Problem requirements:
Write out precisely the lines beginning with the line that contains "Click the Sector column header" and ending with the last line of the entries, and no other lines.

Dataset entries:
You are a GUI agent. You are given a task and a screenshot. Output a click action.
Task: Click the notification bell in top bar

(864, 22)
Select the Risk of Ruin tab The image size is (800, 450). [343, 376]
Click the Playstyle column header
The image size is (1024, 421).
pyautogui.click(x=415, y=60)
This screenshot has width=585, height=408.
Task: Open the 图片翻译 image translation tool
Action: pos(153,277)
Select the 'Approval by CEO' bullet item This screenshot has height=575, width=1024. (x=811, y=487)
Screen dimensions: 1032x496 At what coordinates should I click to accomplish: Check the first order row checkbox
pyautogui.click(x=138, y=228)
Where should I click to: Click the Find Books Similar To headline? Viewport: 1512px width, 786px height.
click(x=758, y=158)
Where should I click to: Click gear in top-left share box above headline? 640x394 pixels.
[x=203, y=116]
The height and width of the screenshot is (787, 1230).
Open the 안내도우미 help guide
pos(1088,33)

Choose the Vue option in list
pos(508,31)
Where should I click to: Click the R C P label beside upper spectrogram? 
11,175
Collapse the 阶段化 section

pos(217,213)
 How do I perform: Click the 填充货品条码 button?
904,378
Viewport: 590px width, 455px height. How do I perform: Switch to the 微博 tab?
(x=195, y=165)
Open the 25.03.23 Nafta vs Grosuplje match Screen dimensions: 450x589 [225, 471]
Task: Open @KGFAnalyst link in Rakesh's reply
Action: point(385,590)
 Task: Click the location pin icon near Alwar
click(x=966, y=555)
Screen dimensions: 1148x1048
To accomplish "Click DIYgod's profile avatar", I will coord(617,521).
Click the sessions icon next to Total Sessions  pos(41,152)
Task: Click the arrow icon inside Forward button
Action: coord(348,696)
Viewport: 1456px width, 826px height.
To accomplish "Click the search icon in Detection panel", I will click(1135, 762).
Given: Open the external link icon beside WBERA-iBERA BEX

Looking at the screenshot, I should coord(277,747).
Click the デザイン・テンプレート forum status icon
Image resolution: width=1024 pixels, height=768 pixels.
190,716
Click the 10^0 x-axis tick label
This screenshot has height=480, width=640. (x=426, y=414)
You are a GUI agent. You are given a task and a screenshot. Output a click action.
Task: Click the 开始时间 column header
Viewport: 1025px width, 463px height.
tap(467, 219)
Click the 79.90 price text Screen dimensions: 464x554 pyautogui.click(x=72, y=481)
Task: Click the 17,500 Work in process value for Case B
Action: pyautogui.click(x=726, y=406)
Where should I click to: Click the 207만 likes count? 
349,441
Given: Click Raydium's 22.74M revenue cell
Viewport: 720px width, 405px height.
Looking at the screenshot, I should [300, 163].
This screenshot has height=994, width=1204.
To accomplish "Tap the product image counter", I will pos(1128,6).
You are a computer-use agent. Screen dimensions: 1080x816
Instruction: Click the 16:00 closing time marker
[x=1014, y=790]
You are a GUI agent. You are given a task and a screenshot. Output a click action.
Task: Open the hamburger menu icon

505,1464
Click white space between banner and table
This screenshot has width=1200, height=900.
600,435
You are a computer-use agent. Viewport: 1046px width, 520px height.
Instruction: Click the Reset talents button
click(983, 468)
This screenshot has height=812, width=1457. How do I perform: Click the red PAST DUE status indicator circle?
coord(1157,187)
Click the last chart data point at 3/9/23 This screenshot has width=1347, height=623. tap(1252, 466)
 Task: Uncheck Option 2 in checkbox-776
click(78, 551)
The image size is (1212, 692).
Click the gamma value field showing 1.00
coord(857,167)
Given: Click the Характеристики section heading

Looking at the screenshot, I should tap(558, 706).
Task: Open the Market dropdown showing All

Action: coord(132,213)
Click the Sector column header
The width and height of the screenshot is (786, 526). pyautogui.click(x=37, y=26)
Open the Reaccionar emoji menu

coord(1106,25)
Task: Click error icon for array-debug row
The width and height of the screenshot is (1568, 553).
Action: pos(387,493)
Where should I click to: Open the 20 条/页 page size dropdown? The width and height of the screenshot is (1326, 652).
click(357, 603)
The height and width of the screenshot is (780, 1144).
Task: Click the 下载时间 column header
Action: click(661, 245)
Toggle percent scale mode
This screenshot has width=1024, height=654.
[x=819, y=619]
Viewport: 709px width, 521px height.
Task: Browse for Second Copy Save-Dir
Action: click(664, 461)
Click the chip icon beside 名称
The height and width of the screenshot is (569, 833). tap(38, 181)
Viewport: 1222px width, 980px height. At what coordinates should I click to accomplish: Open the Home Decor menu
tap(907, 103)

Task answer:
Click the Sector column header
The width and height of the screenshot is (786, 526). pyautogui.click(x=37, y=26)
Open the Reaccionar emoji menu

coord(1106,25)
Task: Click error icon for array-debug row
The width and height of the screenshot is (1568, 553).
Action: pos(387,493)
Where should I click to: Open the 20 条/页 page size dropdown? The width and height of the screenshot is (1326, 652).
click(357, 603)
The height and width of the screenshot is (780, 1144).
Task: Click the 下载时间 column header
Action: click(661, 245)
Toggle percent scale mode
This screenshot has width=1024, height=654.
[x=819, y=619]
Viewport: 709px width, 521px height.
Task: Browse for Second Copy Save-Dir
Action: click(664, 461)
Click the chip icon beside 名称
The height and width of the screenshot is (569, 833). tap(38, 181)
Viewport: 1222px width, 980px height. At what coordinates should I click to accomplish: Open the Home Decor menu
tap(907, 103)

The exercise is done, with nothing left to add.